ModelOriented/shapviz

Not compatible with mlr3 package and DALEXtra package

zhangkaicr opened this issue · 6 comments

Thanks to your shapviz package, we can do many beautiful visualizations of shap values in the R environment. Since there are many current machine learning algorithms, everyone tends to use a system with a unified wrapper, such as mlr3. Your shapviz package can construct shapviz objects using the results of the predict_parts function of the DALEXtra package. The DALEXtra package can also build an explainer for the results of mlr3 for the next step of predict_parts calculation. However, I found some problems when applying the above process in practice.

`

Create explainer from your mlr3 model

titanic_imputed$survived <- as.factor(titanic_imputed$survived)
task_classif <- TaskClassif$new(id = "1", backend = titanic_imputed, target = "survived")
learner_classif <- lrn("classif.rpart", predict_type = "prob")
learner_classif$train(task_classif)
exp3<- explain_mlr3(learner_classif, data = titanic_imputed,
y = as.numeric(as.character(titanic_imputed$survived)))

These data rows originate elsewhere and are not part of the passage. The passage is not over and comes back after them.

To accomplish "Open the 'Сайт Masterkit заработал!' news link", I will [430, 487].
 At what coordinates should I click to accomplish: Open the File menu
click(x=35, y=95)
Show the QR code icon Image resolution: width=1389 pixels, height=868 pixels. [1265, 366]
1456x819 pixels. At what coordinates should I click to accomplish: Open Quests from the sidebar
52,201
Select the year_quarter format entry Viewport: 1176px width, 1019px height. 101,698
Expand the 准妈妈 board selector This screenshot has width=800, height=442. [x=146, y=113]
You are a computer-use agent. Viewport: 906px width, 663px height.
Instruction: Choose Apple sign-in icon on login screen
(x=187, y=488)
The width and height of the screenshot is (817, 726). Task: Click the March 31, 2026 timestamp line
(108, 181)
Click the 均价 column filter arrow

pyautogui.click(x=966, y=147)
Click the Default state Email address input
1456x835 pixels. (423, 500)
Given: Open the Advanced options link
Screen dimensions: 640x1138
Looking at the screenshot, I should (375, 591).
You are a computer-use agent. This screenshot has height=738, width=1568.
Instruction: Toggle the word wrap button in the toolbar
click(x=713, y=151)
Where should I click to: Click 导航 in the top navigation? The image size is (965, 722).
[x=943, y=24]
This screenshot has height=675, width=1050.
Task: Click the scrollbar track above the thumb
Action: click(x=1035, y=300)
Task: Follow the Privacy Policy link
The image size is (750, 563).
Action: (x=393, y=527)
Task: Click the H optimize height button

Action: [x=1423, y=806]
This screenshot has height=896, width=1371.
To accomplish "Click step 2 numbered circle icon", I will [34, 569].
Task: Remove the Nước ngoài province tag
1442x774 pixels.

Instance Level shap of the Model Predictions

pred_part3<- DALEX::predict_parts(explainer = exp3,
new_observation = titanic_imputed[,1:7],
type = "shap")

Initialize "shapviz" Object

sv <- shapviz(pred_part3)

SHAP Importance Plots

sv_importance(sv,kind = "beeswarm")`

image

After inspection, we found that the result of the shapviz object only has one row of data

image

You are perfectly right: The DALEX/shapviz combo focusses on local explanations via sv_waterfall() and sv_force().

Since you want to visualize SHAP decompositions of multiple observations, you might want to do the actual crunching via {kernelshap}. It has an exact permutation SHAP algo (for not too many features), and Kernel SHAP as strong approximation.

Note: Explanations are done on probability scale here. I usually recommend to do it on log-odds scale, which is easily possible by providing also a taylored pred_fun() to permshap()/kernelshap():

X_explain <- titanic_imputed[sample(nrow(titanic_imputed), 500), ]
ps <- permshap(
  learner_classif, 
  X = X_explain, 
  bg_X = X_explain[1:200, ],
  feature_names = learner_classif$selected_features()
)
# Or kernelshap() if number of features is larger than ~ 8-10
sv <- shapviz(ps)[[2]]  # for binary classification, choose second class
sv

sv_importance(sv, "bee")
sv_dependence(sv, x)
image image

Same on logit scale:

ps_logit <- permshap(
  learner_classif, 
  X = X_explain, 
  bg_X = X_explain[1:200, ],
  feature_names = learner_classif$selected_features(),
  pred_fun = function(m, X) qlogis(m$predict_newdata(X)$prob[, 2])
)
# Or kernelshap() if number of features is larger than ~ 8-10
sv_logit <- shapviz(ps_logit)
sv_logit

sv_importance(sv_logit, "bee")
sv_dependence(sv_logit, x)
image image

Thank you very much for your answer. I have studied your kernelshap package carefully and it is indeed a very good solution. But when the independent variables of the visual shape need to be more than 14, is there a way to achieve it?

For calculating SHAP values? kernelshap() works for any number of features, permshap() gets painfully slow after 10.

This blog post shows that Kernel SHAP is a very good approximation to (exact) permutation SHAP:
https://lorentzen.ch/index.php/2023/11/11/permutation-shap-versus-kernel-shap/

Another option: The {fastshap} package of Brandon Greenwell offers a sampling version of permshap(), and it is compatible with shapviz. But you need to select a relatively high number of permutations (the default is 1, which is obviouslytoo small).

Or do you mean in the plots?

Btw, thx to your question, I found a way to greatly simplify the internal {mlr3} wrapper of {kernelshap}!